Question to Ask the Workplace Doctors about suspension:
I have recently been suspended during an investigation which is basically a witch hunt. During this process the investigating officer has said insulting and derogatory things to me. What should I do?
Signed, Unjustly Accused
Dear Unjustly Accused:
You can take a couple of approaches. If the remarks or actions are ongoing, the next time the investigator says something offensive to you, stop the interview and ask to talk to a manager right then. Report what was said and say that you want to make a complaint about it. Or, the moment the interview is over, complain to a manager, in writing, about it. In either of those cases, you will want to be certain that a reasonable person would view you are correct to be offended. Examples of unprofessional or biased investigating: using obscenities, yelling, making remarks based on race or gender, calling you a liar, etc.
If the remarks of the investigator were in the past and he or she won’t be interviewing you again, you could write a letter to the section or unit in charge of the investigation and ask for a secondary investigation of the unprofessional conduct of the investigator. State the precise words and the way in which they were said.However, you may find you will need to wait until the investigation is complete before you are viewed as having credibility to make that complaint about past behavior.
The reality is that almost everyone who is being investigated is offended at the idea of being accused of wrong doing. If the investigator pushes a bit to get to the truth, it can easily be seen as unnecessary or over-zealous. It’s also true that even if someone knows they have done something wrong, they are likely to resent having an investigator pushing for answers and might complain just to deflect attention.
If you are cleared of wrongdoing, your complaint will have more credibility. If you are not cleared it is very doubtful you will be able to get a complaint to stick unless there were witnesses and the actions were extreme. That is another reality, I’m afraid. I hope you are correct that this investigation is a “witch hunt” without basis and that the truth will come to light. If you have any witnesses or evidence, make sure you provide every smidgen of information that can clear your name.

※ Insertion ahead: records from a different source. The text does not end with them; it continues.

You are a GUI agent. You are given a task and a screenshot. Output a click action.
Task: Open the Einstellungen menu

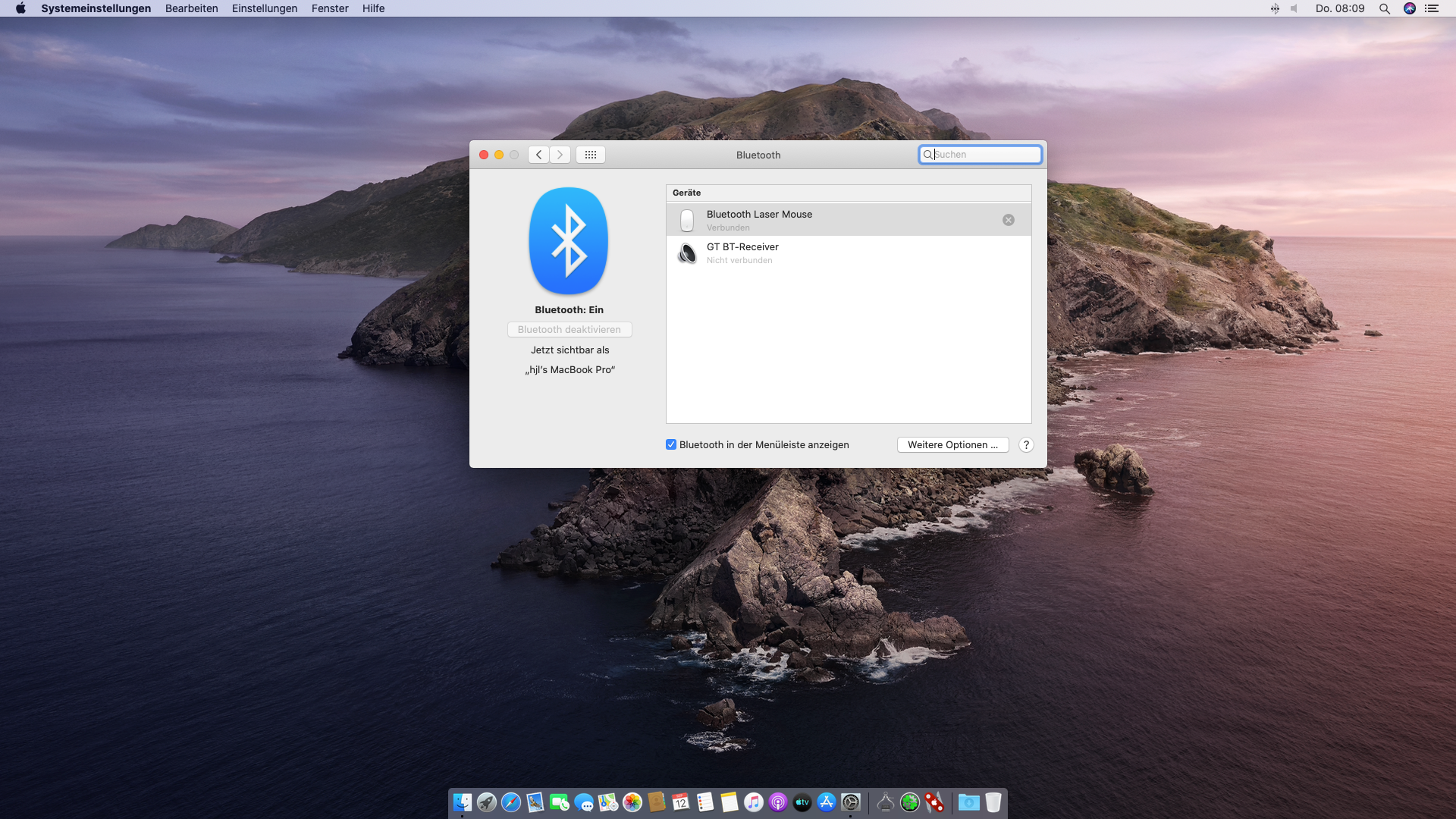tap(265, 8)
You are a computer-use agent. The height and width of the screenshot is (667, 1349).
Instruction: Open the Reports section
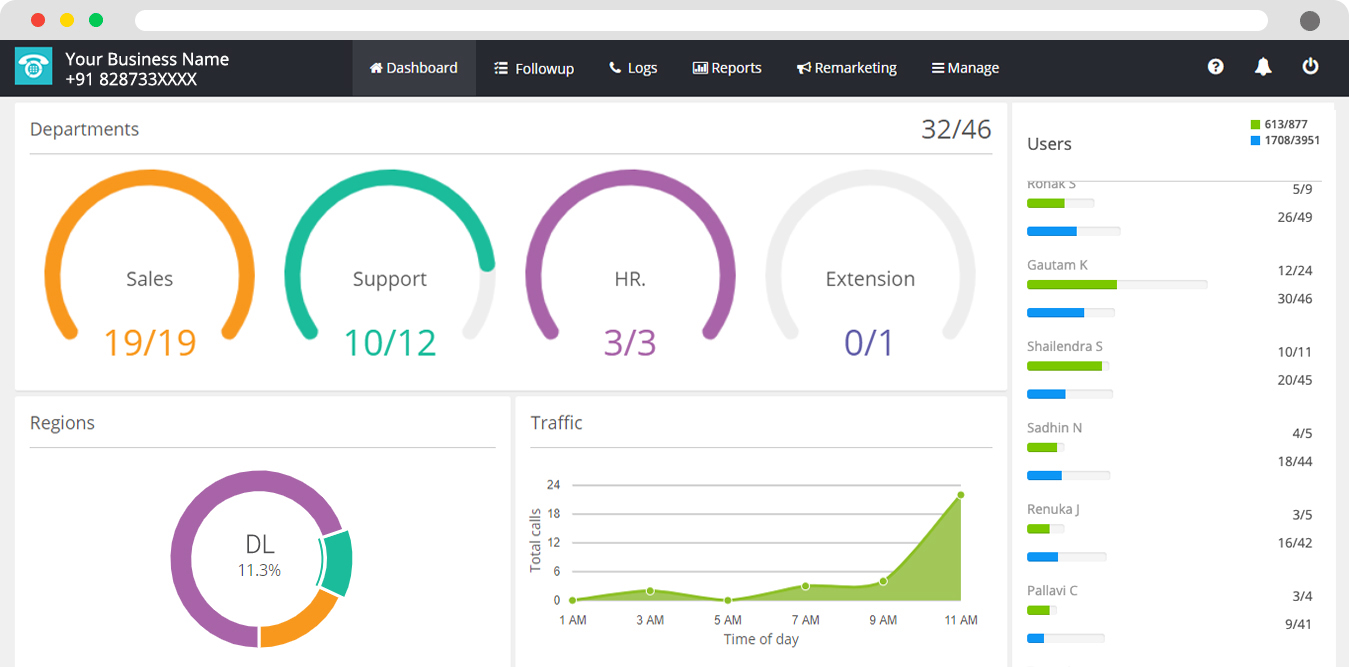pos(727,68)
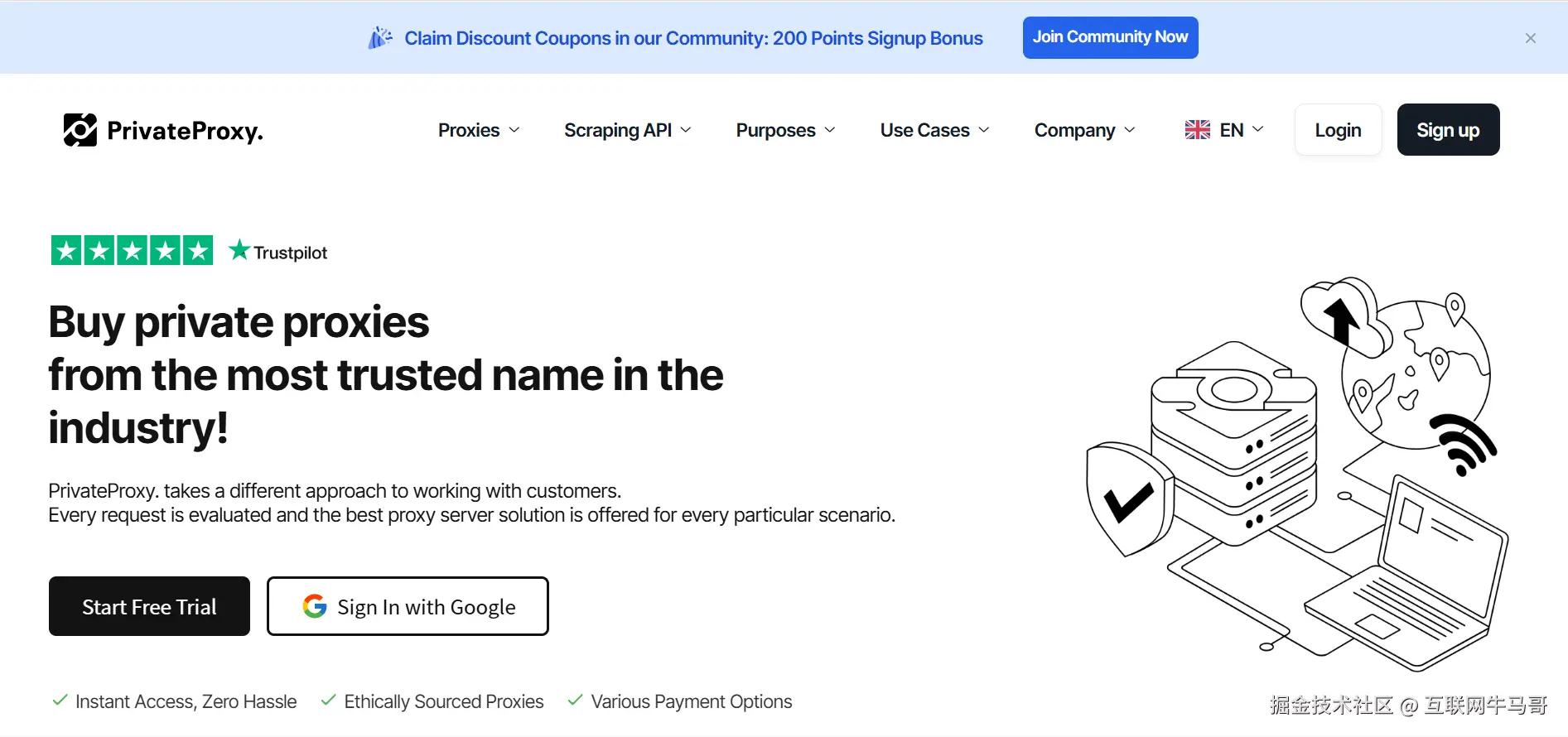This screenshot has height=737, width=1568.
Task: Expand the Proxies dropdown menu
Action: click(479, 130)
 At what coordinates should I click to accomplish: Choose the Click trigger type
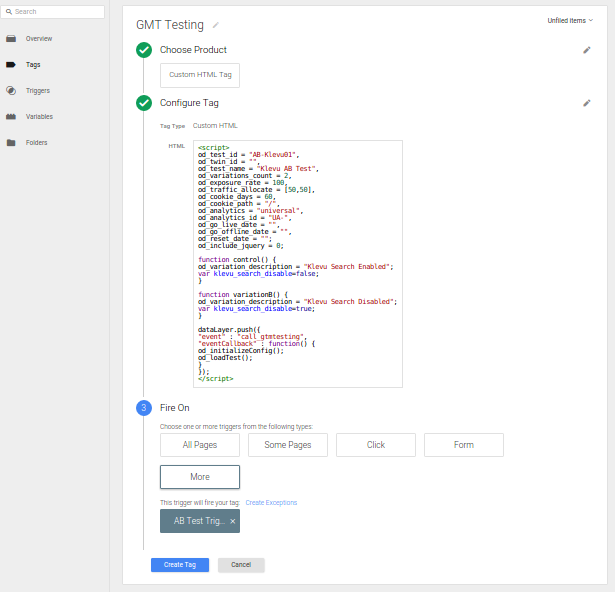[375, 445]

Sometimes employees wait and don’t contribute their own investigative leads. They should, instead, be certain that potential leads and information are given in writing to the investigator. Then, they should follow up to make sure the interviews took place or the evidence was examined. I hope you will do that if you have any information to offer in your defense. Best wishes to you as you work through this. It can be frightening, frustrating and angering. Try to keep your composure and let the truth speak for you. If you have the time and wish to do so, let us know how this works out.